Le recul du contrôle de légalité a provoqué une augmentation des contentieux portés devant les
tribunaux administratifs par les particuliers, comme l’indique la baisse des référés, pendant que les
recours pour excès de pouvoir sont en hausse, dans les matières qui concernent en premier lieu les
collectivités (questions domaniales, urbanisme et aménagement, marchés et contrats locaux, fonction
publique territoriale…). Cette judiciarisation accrue de la vie publique locale allonge les délais, génère
des coûts importants, et suggère que nombre de décisions irrégulières, et non des moindres, échappent
vraisemblablement aux contrôles.
Pour rétablir l’indispensable équilibre entre la libre administration des collectivités territoriales et les
contrôles de l’Etat, et en tenant compte de l’amélioration des techniques budgétaires et de gestions des
collectivités, il faut donner aux services de contrôle budgétaire et de légalité des préfectures les
moyens nécessaires à l’accomplissement de leurs missions.
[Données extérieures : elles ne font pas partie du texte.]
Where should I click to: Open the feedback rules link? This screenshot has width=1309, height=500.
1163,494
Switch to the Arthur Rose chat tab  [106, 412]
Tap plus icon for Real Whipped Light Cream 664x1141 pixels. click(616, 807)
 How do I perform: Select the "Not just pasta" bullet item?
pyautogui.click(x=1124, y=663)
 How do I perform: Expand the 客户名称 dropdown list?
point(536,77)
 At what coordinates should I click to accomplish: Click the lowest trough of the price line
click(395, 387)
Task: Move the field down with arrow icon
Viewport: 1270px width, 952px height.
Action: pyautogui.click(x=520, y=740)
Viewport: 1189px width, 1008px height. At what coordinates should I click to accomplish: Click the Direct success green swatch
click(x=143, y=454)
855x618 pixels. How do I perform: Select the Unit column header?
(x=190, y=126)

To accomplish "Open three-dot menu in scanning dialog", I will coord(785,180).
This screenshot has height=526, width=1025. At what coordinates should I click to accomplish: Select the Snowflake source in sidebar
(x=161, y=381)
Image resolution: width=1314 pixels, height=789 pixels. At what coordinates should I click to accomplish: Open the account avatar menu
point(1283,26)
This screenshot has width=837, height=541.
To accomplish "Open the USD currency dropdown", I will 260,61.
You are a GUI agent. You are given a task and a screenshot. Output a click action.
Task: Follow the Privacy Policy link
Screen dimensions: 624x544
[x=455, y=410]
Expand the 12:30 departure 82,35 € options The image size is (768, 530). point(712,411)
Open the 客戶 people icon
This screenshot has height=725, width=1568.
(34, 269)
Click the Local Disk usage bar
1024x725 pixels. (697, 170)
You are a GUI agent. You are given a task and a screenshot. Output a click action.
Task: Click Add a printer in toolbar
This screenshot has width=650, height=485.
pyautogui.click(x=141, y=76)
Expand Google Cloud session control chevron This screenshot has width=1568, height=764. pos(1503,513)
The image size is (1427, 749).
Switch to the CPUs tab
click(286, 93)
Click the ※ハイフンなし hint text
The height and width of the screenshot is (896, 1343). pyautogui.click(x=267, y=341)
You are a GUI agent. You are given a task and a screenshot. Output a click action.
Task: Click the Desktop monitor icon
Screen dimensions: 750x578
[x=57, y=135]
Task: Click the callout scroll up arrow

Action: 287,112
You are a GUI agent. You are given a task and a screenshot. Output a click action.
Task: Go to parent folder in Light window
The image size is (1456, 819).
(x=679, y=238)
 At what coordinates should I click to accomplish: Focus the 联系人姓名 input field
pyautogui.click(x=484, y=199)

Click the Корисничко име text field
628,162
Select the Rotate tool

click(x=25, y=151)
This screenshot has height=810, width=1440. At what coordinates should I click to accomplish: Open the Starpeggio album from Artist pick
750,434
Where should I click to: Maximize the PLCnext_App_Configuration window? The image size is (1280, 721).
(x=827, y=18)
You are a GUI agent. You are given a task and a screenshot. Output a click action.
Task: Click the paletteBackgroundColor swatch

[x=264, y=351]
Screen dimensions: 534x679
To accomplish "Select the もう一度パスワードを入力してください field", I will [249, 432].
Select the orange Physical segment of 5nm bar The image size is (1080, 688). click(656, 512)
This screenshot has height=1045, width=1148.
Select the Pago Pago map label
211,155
Il faut aussi que les juridictions financières,
consolidées, n’abandonnent pas leur cœur de métier tel que défini par la loi, au bénéfice d’enquêtes
nationales et d’évaluations des politiques publiques. Et il faudrait avant tout que le pouvoir politique
central comme les parlementaires, mettent fin à leur projet toujours renouvelé, de limiter, réduire, les
compétences de cette institution de contrôle ; qu’ils remisent leur défiance à l’égard des « juges »,
vieille antienne de notre pays qui, régulièrement, comme dans son rapport de 2012, est « épinglé » par
la Commission Européenne pour l’Efficacité de la Justice (CEPEJ), pour sa lenteur, son efficacité
relative, le nombre insuffisant de juges et fonctionnaires de justice; qu’ils revisitent et donnent du sens
à la notion d’intérêt général si présente dans la régularité des actes, et le contrôle de l’argent public ;
parce que le contrôle de la dépense publique est une mission majeure tant sur le plan économique,
politique et social, et qu’implicitement, le citoyen et le contribuable savent que, comme déjà formulé
plus haut, « la société a le droit de demander compte à tout agent public de son administration » et que
« tous les citoyens ont le droit de constater par eux-mêmes, ou par leurs représentants, la nécessité de
la contribution publique, de la consentir librement, d’en suivre l’emploi », principe constitutionnel que
toute réforme territoriale ne devrait pas méconnaître.